Read through the records below and copy each line that uses the word "pixels".

** Data for this task follows **

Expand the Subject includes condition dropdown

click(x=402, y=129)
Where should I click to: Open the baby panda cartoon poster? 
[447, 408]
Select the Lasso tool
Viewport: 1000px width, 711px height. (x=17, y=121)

** End of Data for this task **
** Data for this task follows **

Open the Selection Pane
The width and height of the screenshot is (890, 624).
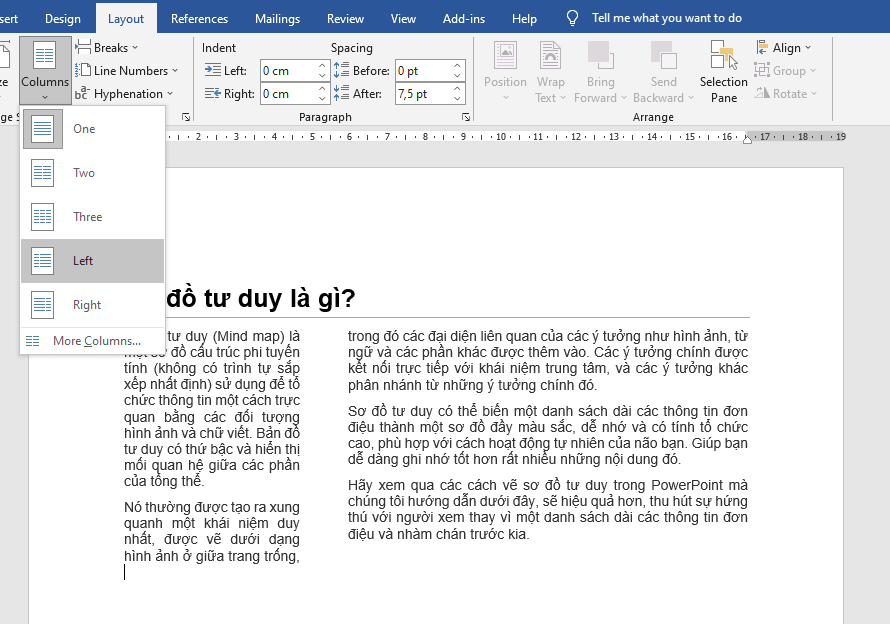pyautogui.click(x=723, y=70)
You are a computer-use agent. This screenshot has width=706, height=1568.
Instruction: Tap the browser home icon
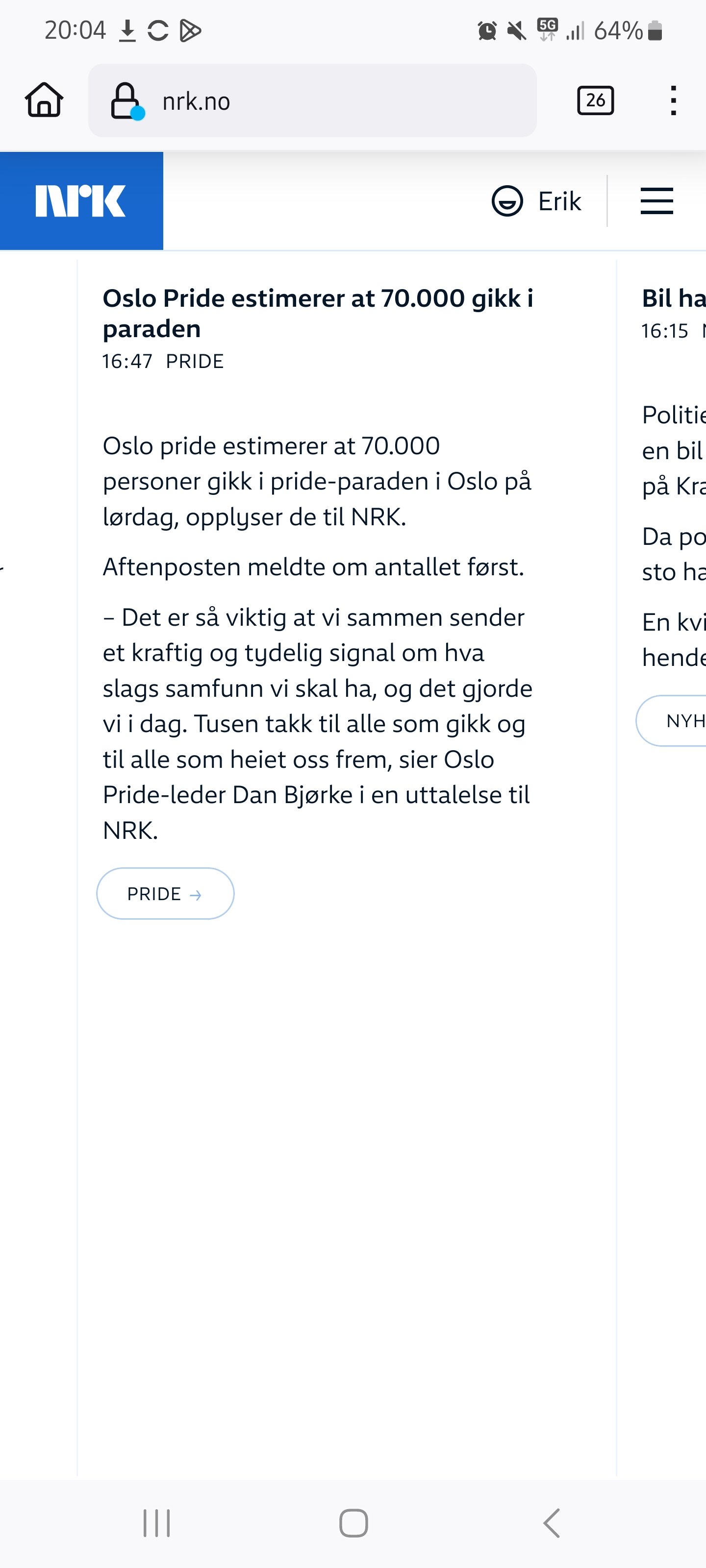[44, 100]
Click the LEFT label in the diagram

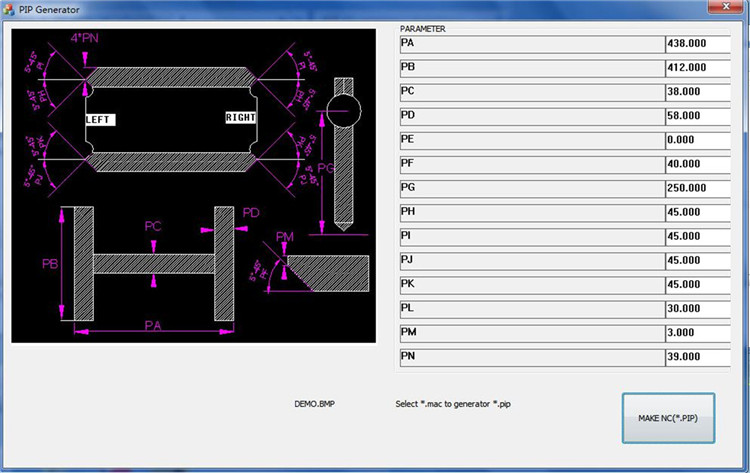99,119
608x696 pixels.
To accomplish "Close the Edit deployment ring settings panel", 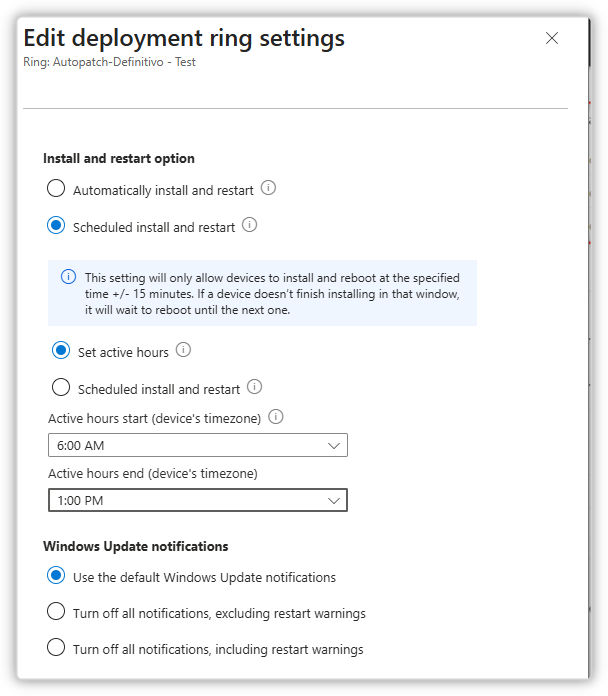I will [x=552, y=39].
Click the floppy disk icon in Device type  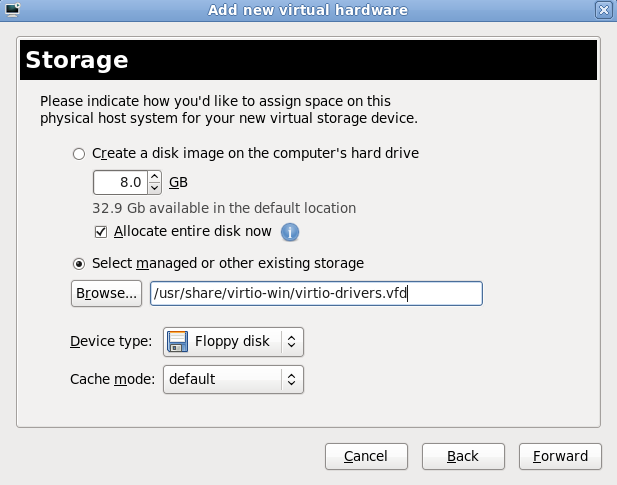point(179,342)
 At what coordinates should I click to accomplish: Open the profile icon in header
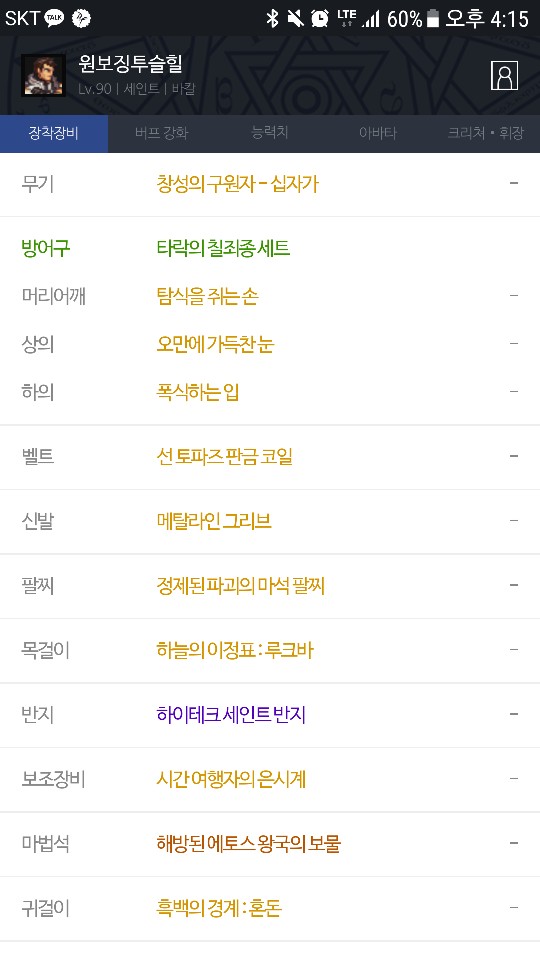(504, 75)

** End of Data for this task **
** Data for this task follows **

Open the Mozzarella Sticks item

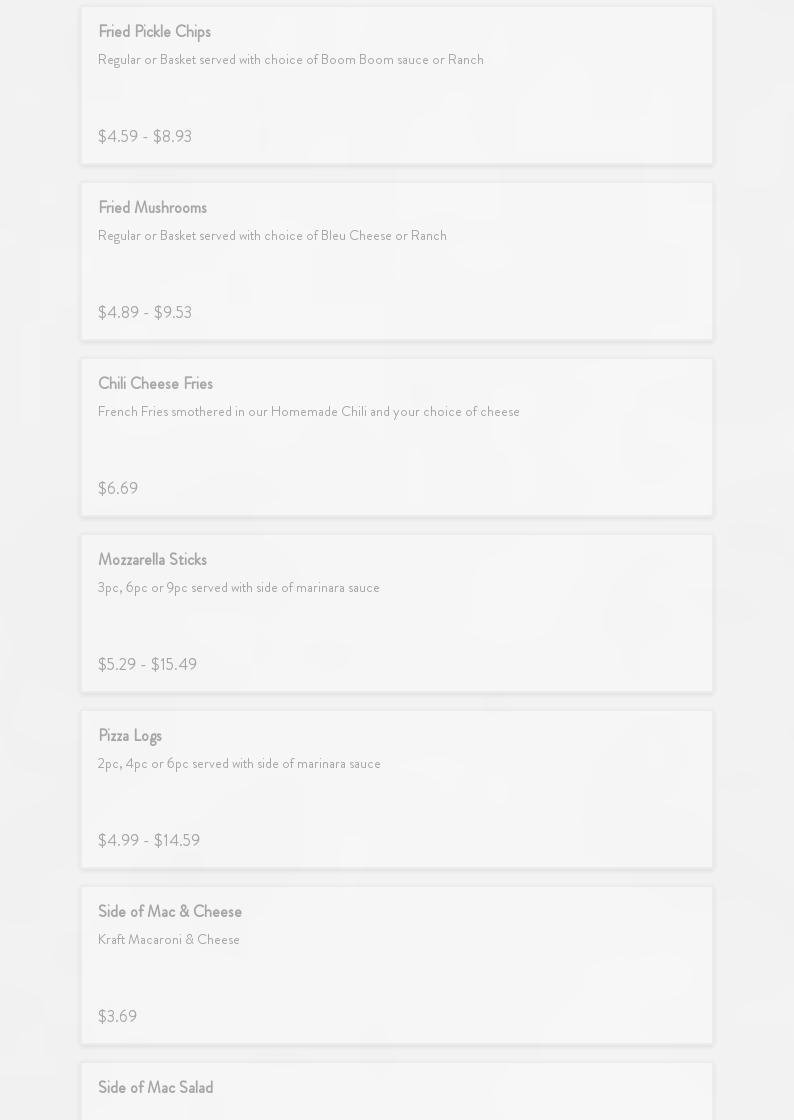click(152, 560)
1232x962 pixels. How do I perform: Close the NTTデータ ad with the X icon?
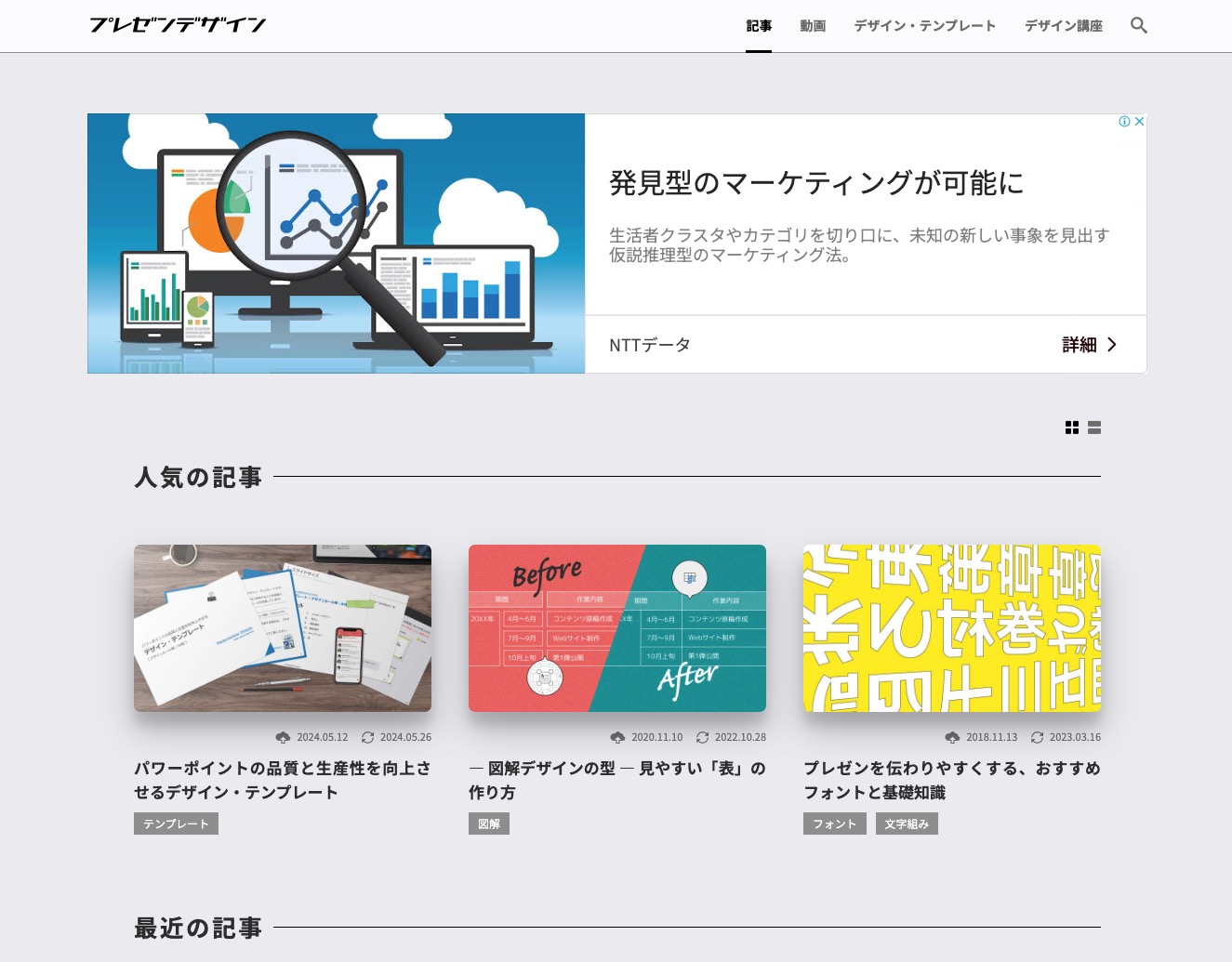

** End of Data for this task **

__Output for this exercise__
608x696 pixels.
1232x962 pixels. How do I perform: Close the NTTデータ ad with the X icon?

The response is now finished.